これは、親族間の扶養義務の表れとしての療養看護が「特別の寄与」の程度に至っているとまで認めら貰えないためです。「特別の寄与」と認められるには、日頃から継続して行い(継続性)、かつ、特に報酬を得ていない(無償性)ことが必要とされています。

例えば、一日の内、大方はデイサービスを利用させていたような場合は、それ以外の時間について介護していたとしても、寄与分として認められる可能性は低く、また認められたとしても寄与の程度は低いとして定額しか認定されない可能性があります。

そして、仮に、寄与分はあると認められたとした場合でも、どの程度財産の減少を防いだかを説明する必要があります。
実際に寄与はあったのだろうけれど、金額が明らかでないとして遺産分割では具体的には反映されないという事態もありえます。そこで、おむつなどの消耗品やデイサービス等費用の領収書等を残しておき、また介護の内容についても24時間付きっきりだったというような抽象的な時間ではなく、通院に付き添った時間や介護の内容や回数などを記録しておくことが寄与分として認められる上で、説得的でしょう。

以下、介護による寄与分を実際に評価した裁判例を挙げておきます。

  1. 被相続人の介護を理由とする寄与分の申立に対し、遺産総額の3.2%強である750万円の寄与分が認められたケース
  2. 申立人の介護への専従性が認定されており、無償性につき争いがありましたが、他の相続人も同様に金銭を受領していたことから、介護の無償性が認められたケース(大阪家裁平成19年2月26日審判)。

  3. 認知症の被相続人の常時見守りが必要となったケース
  4. 被相続人が認知症となったことで常時の見守りが必要となった後の期間について、親族による介護であることを考慮して、一日あたり8000円程度と評価し、その3年分として、876万円を寄与分として認めました(大阪家裁平成19年2月8日審判)。

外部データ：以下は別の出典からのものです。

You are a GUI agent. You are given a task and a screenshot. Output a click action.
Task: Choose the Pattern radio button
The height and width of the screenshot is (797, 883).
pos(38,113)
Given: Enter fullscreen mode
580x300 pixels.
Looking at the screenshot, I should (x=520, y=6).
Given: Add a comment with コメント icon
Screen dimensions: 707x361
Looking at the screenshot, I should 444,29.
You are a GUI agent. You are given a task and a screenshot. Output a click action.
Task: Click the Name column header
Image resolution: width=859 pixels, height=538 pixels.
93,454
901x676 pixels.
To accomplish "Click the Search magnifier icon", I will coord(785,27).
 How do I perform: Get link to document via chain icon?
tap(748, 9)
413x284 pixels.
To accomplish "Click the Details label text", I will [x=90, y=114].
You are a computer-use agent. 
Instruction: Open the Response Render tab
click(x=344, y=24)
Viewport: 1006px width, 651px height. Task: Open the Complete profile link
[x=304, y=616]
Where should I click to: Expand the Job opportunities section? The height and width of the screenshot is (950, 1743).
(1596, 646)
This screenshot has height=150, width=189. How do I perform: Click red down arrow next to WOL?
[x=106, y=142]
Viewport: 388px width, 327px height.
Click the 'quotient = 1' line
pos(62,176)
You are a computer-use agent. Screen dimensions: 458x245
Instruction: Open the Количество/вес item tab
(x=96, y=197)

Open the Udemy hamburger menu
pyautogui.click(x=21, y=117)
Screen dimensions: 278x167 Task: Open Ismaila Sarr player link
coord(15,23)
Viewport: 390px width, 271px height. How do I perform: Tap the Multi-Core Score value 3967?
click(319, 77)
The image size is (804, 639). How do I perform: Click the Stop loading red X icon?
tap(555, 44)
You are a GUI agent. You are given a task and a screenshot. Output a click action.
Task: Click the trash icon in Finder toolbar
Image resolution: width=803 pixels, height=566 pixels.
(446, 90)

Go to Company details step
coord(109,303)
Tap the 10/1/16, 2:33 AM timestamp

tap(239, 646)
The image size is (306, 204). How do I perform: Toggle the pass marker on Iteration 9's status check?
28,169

このように、介護による寄与分は、争いになった場合はもちろん、寄与分の額などでも争いの種となってしまいます。このような争いを未然に防ぐためには、あらかじめ介護を行った方へ多めに相続させる又は遺贈するという内容の遺言書の作成をお願いしたり、介護者を受取人とする生命保険契約を締結してもらうなどの方法を検討する必要があります。